**Work to be completed:**
Can you print these lines back exactly as they appear, every one of them?
[Available data start]
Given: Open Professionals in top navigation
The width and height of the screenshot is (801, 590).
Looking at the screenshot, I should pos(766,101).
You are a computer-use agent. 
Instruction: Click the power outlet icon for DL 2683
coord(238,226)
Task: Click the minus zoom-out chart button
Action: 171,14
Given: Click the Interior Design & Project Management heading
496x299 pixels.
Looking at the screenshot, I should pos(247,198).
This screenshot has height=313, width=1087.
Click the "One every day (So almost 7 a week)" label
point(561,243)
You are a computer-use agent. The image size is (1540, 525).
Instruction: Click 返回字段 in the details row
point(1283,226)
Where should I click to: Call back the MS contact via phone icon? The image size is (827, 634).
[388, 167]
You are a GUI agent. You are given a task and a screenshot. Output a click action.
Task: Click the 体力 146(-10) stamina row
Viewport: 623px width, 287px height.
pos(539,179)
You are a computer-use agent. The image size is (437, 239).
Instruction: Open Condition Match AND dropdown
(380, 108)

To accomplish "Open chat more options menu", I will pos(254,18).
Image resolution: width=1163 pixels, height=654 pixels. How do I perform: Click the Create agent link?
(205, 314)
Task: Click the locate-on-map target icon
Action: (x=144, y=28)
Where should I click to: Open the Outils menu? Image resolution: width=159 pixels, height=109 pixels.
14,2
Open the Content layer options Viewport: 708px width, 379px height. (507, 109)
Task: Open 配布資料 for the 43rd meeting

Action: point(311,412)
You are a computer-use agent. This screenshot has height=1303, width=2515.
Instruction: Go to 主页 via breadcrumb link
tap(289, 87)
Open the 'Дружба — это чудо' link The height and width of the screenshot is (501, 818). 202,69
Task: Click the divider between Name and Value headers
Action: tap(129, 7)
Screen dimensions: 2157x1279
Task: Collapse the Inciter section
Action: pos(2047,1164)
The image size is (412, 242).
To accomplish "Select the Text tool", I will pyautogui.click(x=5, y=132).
[Available data end]
**Complete output:**
Given: Open Professionals in top navigation
The width and height of the screenshot is (801, 590).
Looking at the screenshot, I should pos(766,101).
You are a computer-use agent. 
Instruction: Click the power outlet icon for DL 2683
coord(238,226)
Task: Click the minus zoom-out chart button
Action: 171,14
Given: Click the Interior Design & Project Management heading
496x299 pixels.
Looking at the screenshot, I should pos(247,198).
This screenshot has height=313, width=1087.
Click the "One every day (So almost 7 a week)" label
point(561,243)
You are a computer-use agent. The image size is (1540, 525).
Instruction: Click 返回字段 in the details row
point(1283,226)
Where should I click to: Call back the MS contact via phone icon? The image size is (827, 634).
[388, 167]
You are a GUI agent. You are given a task and a screenshot. Output a click action.
Task: Click the 体力 146(-10) stamina row
Viewport: 623px width, 287px height.
pos(539,179)
You are a computer-use agent. The image size is (437, 239).
Instruction: Open Condition Match AND dropdown
(380, 108)

To accomplish "Open chat more options menu", I will pos(254,18).
Image resolution: width=1163 pixels, height=654 pixels. How do I perform: Click the Create agent link?
(205, 314)
Task: Click the locate-on-map target icon
Action: (x=144, y=28)
Where should I click to: Open the Outils menu? Image resolution: width=159 pixels, height=109 pixels.
14,2
Open the Content layer options Viewport: 708px width, 379px height. (507, 109)
Task: Open 配布資料 for the 43rd meeting

Action: point(311,412)
You are a computer-use agent. This screenshot has height=1303, width=2515.
Instruction: Go to 主页 via breadcrumb link
tap(289, 87)
Open the 'Дружба — это чудо' link The height and width of the screenshot is (501, 818). 202,69
Task: Click the divider between Name and Value headers
Action: tap(129, 7)
Screen dimensions: 2157x1279
Task: Collapse the Inciter section
Action: pos(2047,1164)
The image size is (412, 242).
To accomplish "Select the Text tool", I will pyautogui.click(x=5, y=132).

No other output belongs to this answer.